Fig. 5. Structure-guided interpretation of GLT25D1/COLGALT1 functional features.

a Amino acid conservation diagram for different GLT25D/COLGALT homologs. The colors represent the different degree of amino acid conservation from dark blue (not conserved at all) to dark purple (fully conserved). The complete list used for the representation and the associated alignment is shown in Supplementary Figs. 6 and 7. b Luminescence-based comparison of the Gal-T enzymatic activity of wild-type GLT25D1/COLGALT1 and mutants designed to interfere with cofactor and substrate binding in the GT2 domain. The histograms show the average result of triplicate independent measurements (whose results are individually shown as overlayed dots). Error bars represent standard deviations from average of four independent experiments; Statistical evaluations based on pair sample comparisons between control and assay values using Student’s t-test. ****P-value < 0.0001. c A salt bridge involving Arg351 and Asp570 from the flexible C-terminal loop (blue) shapes the GLT25D1/COLGALT1 GT2 catalytic site when enzyme cofactors are bound. Mn²⁺ is shown as a purple sphere coordinated to Glu437. UDP as well as amino acid side chains directly involved in the described interactions are shown as sticks. d Mapping of the sites affected by known pathogenic mutations on the GLT25D1/COLGALT1 structure. Residues found mutated in the homologous fosse mouse phenotype (Trp135) and in cerebral small vessel disease (Leu151Arg, Ala154Pro, Gly377Arg) are shown in red and highlighted by arrows.

Fig. 6. Probing the structural role of metal ions and cofactors in GLT25D1/COLGALT1 GT1 and GT2 domains.
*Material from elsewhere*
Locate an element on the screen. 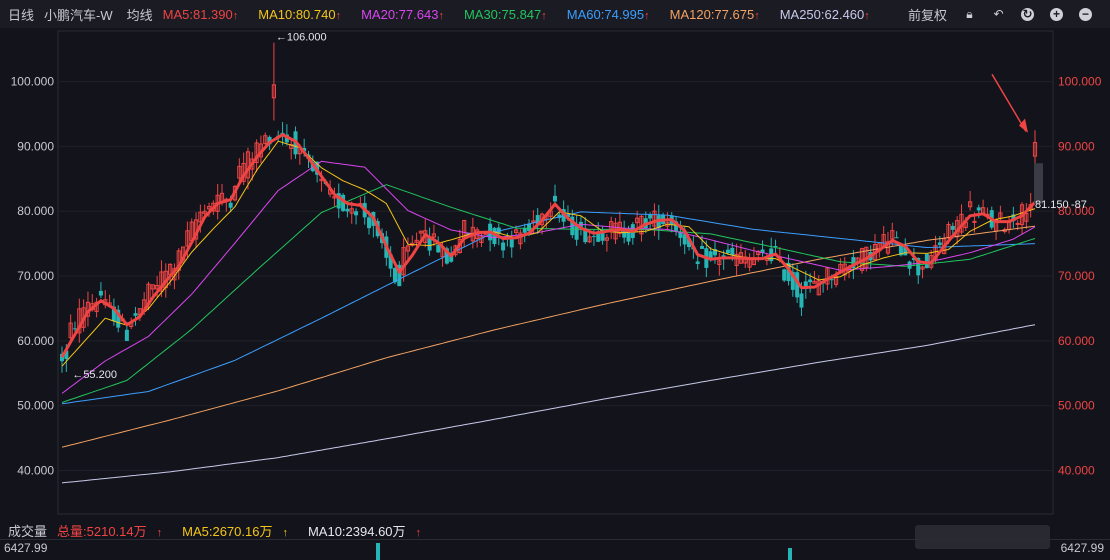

a DSF analysis of wild-type GLT25D1 (left) incubated with Mn²⁺ (purple trace) shows significant stabilization induced by binding of the metal ion when compared to untreated samples (blue trace); removal of amino acid side chains critical for binding of metal ions in the GT2 domain such as Glu435 (center) and Asp437 (right) results in loss of the metal ion-induced stabilization effect. b DSF analysis of GLT25D1/COLGALT1 subject to EDTA (green trace) and EGTA (orange trace) treatment, showing the destabilization induced by metal ion chelation when compared to untreated samples (blue trace); Comparison between wild type (left) and mutants in the GT2 domain highlight very similar destabilization effects. c EDTA-treated samples show alterations in dispersity when tested using mass photometry. d EDTA-treated samples show altered elution profiles when tested using size-exclusion chromatography. e Native-MS spectra under partially-denaturing conditions of wild-type 30+ charge state (left) and Trp158Arg 31+ charge state (center), with the signals corresponding to the free protein and protein-ligand complex labeled; box plot (bounds: percentile 25–75%; mean value: black line; whiskers: maxima-minima) of ligand mass calculation obtained from the entire charge state distribution (n = 6 for wild-type, n = 7 for Trp158Arg) of Native-MS spectra (right); reference lines report the theoretical ligand mass as a function of distinct divalent cation cofactors.